- Born: September 6, 1959 (age 66)
- Occupation: businessman
- Known for: Co-owner of Cactus Cantina and Lauriol Plaza
- Spouse: Lorena Ruano ​(m. 1992)​
- Children: 2, Claudia-Isabella and Daniella-Fernanda

= Luis Reyes (businessman) =

American businessman (born 1959)

Luis Alonso Reyes (born September 6, 1959) is a U.S. businessman from El Salvador. He co-owns the restaurants Cactus Cantina and Lauriol Plaza, both in Washington, D.C. Reyes immigrated to The United States in 1977. Reyes has worked on multiple presidential races for the Farabundo Martí National Liberation Front (FMLN) in his native country of El Salvador.

== Early life ==
Reyes grew up in San Miguel, El Salvador, in a house without indoor plumbing or running water. Reyes left El Salvador in 1977 with only $150. Although he paid $450 to a coyote to smuggle him into the United States, the coyote abandoned Reyes and 54 others in the desert outside Piedras Negras, Mexico, near the Texas border. Without food or shelter for a total of five days, Reyes decided with four others to continue on into the United States.

Reyes worked in California picking tomatoes in the fields for about a year until he made enough money to meet a friend in Washington DC.

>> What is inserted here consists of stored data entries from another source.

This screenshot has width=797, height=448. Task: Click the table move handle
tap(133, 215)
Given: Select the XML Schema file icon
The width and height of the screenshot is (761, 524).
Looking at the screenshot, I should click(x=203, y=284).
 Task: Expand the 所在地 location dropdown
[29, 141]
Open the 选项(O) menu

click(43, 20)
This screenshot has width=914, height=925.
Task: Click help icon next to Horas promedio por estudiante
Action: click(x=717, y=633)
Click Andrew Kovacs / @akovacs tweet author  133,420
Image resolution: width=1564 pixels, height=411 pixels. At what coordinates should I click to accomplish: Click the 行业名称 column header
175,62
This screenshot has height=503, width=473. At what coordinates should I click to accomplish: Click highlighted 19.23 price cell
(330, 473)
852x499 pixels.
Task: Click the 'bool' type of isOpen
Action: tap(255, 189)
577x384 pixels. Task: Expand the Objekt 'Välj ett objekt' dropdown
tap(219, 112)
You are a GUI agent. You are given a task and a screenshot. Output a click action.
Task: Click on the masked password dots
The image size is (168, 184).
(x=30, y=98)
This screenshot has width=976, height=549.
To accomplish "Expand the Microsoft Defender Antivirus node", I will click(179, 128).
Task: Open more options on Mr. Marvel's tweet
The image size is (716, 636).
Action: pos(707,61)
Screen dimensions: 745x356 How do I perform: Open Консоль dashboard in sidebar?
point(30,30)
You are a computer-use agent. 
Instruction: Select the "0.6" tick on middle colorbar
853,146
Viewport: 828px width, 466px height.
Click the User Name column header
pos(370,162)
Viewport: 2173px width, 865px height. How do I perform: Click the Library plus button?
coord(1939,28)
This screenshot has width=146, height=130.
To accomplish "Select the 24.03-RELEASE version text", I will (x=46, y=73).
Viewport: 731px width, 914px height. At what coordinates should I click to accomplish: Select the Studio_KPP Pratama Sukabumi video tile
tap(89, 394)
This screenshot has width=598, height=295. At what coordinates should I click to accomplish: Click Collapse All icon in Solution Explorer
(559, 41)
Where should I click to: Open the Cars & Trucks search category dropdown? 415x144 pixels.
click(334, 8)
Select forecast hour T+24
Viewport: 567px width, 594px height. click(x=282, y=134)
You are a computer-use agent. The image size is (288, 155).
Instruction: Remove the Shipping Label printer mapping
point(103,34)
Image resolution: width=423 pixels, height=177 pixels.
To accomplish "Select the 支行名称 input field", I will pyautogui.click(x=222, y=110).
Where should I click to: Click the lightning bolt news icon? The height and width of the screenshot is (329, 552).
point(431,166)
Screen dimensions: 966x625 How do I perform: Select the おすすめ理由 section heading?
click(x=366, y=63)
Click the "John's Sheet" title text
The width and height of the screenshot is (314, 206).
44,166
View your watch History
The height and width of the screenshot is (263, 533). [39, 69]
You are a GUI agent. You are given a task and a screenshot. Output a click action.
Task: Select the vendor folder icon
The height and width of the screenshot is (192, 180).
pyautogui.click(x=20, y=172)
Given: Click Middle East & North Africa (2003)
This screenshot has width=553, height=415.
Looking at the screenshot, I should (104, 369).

He arrived in Washington DC on New Year's Day, 1978. He moved into a studio apartment with nine roommates. Reyes worked as a dish washer at a steak house.

== Personal life ==
Reyes became a US Citizen in 1986 after his employer-sponsored him for residency. In 1992 Reyes married Lorena Ruano; they have two daughters.

== Business Ventures ==
After years of living in the United States illegally, his employer sponsored Reyes for residency. By 1983 he had saved a total of $20,000 which he used to co-found Lauriol Plaza. After becoming a US Citizen in 1986, he and his business partner opened Cactus Cantina.